Le verset 52 de la sourate 22, de nature métatextuelle, fait très vraisemblablement référence à ces versets dits « sataniques » : « Nous n’avons envoyé, avant toi, ni Messager ni prophète qui n’ait récité [ce qui lui a été révélé] sans que le Diable n’ait essayé d’intervenir [pour semer le doute dans le cœur des gens au sujet] de sa récitation. Allah abroge ce que le Diable suggère, et Allah renforce Ses versets. Allah est Omniscient et Sage. »

[7]. Il s’agit de la plus puissante tribu mecquoise qui, au début de la prédication de Mohammed, refusa de suivre son appel et l’obligea à quitter la Mecque et s’exiler à Médine.

[8]. Coran 37v36.

[9]. L’enjeu dogmatique est très important. En effet, laisser croire que Mohammed ait pu faillir, même s’il fut apte à se ressaisir, sape le principe d’infaillibilité du prophète inventé par la tradition, lequel fonde la charia.
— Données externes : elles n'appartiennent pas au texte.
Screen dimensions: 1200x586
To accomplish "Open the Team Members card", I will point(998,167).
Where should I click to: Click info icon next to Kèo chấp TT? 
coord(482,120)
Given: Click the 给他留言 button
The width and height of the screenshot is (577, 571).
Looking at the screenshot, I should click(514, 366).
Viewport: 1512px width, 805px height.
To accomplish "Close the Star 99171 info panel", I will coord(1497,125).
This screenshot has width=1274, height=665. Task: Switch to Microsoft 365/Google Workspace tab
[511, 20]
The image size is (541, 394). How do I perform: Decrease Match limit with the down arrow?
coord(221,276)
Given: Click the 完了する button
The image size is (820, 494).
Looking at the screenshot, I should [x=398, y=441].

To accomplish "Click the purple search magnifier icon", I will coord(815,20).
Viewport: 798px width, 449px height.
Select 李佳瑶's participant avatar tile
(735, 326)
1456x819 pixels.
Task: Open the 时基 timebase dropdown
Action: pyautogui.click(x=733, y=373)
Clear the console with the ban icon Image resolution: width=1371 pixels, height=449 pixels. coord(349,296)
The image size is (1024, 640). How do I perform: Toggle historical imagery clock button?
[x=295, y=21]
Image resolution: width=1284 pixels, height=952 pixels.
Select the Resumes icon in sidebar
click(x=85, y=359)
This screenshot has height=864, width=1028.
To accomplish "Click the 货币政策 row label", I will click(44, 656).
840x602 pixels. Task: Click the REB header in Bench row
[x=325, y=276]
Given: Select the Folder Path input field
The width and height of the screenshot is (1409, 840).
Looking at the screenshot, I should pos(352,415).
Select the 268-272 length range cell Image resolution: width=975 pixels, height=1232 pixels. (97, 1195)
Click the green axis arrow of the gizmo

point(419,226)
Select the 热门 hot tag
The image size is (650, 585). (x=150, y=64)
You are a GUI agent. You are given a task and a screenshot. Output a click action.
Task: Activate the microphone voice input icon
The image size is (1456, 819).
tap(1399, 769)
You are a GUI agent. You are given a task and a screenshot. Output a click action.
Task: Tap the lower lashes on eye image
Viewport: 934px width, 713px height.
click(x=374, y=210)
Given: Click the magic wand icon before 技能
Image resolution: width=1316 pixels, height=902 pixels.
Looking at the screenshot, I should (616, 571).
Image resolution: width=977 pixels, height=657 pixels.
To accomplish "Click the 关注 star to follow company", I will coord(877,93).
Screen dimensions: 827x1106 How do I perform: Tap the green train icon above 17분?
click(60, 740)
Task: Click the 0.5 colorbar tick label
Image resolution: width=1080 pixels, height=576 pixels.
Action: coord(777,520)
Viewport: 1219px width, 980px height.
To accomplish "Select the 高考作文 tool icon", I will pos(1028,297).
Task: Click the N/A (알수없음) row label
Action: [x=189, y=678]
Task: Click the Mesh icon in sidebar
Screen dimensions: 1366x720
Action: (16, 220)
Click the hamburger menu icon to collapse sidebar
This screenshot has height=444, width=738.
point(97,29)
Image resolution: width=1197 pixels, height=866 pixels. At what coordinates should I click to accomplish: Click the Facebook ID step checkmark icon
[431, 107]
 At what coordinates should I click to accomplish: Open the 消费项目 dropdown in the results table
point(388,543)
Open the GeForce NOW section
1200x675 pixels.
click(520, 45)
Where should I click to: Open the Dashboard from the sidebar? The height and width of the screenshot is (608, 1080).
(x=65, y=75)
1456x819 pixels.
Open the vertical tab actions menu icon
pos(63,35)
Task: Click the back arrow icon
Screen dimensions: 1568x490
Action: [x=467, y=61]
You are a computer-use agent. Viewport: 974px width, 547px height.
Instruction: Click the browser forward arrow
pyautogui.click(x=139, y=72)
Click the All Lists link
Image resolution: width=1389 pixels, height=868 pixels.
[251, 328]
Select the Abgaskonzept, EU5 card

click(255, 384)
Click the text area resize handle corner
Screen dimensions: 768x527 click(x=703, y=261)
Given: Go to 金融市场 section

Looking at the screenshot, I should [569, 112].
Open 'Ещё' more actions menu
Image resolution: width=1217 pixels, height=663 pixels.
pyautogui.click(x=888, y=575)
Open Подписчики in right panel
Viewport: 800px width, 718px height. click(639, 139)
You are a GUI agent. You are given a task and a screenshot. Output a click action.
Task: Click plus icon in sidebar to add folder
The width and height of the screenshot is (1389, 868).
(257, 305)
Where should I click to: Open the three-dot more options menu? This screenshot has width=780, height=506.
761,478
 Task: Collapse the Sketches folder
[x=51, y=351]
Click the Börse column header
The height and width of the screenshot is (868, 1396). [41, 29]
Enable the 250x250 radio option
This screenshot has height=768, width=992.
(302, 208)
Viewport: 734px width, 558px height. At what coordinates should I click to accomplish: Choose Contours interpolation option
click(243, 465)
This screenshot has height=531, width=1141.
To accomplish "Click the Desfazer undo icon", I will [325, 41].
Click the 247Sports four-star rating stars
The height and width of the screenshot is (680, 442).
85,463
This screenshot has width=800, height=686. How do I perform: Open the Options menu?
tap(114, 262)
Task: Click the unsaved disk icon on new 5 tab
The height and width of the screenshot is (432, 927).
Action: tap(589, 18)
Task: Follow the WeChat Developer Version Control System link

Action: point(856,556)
Autre conséquence gênante : l’idée que Mohammed serait lui-même l’auteur de certains versets. Si Mohammed est le créateur de certains versets, comment distinguer la parole de Dieu de la parole d’un homme ? Consciente de cette catastrophe théologique, la tradition fut très gênée et, dans un premier temps, elle inventa l’idée que le diable avait insidieusement inspiré Mohammed avant d’extraire définitivement ces versets du Coran.

[10]. Le verset 23 de la sourate 53 est plus tardif. Il attribue à Mohammed un point de vue exactement opposé, à savoir que les trois déesses n’existeraient pas (« Allah n’a fait descendre aucune preuve à leur sujet »). Des versets neutralisent ainsi d’autres versets en ayant recours à un métalangage et à une défense dogmatique autoréférentielle.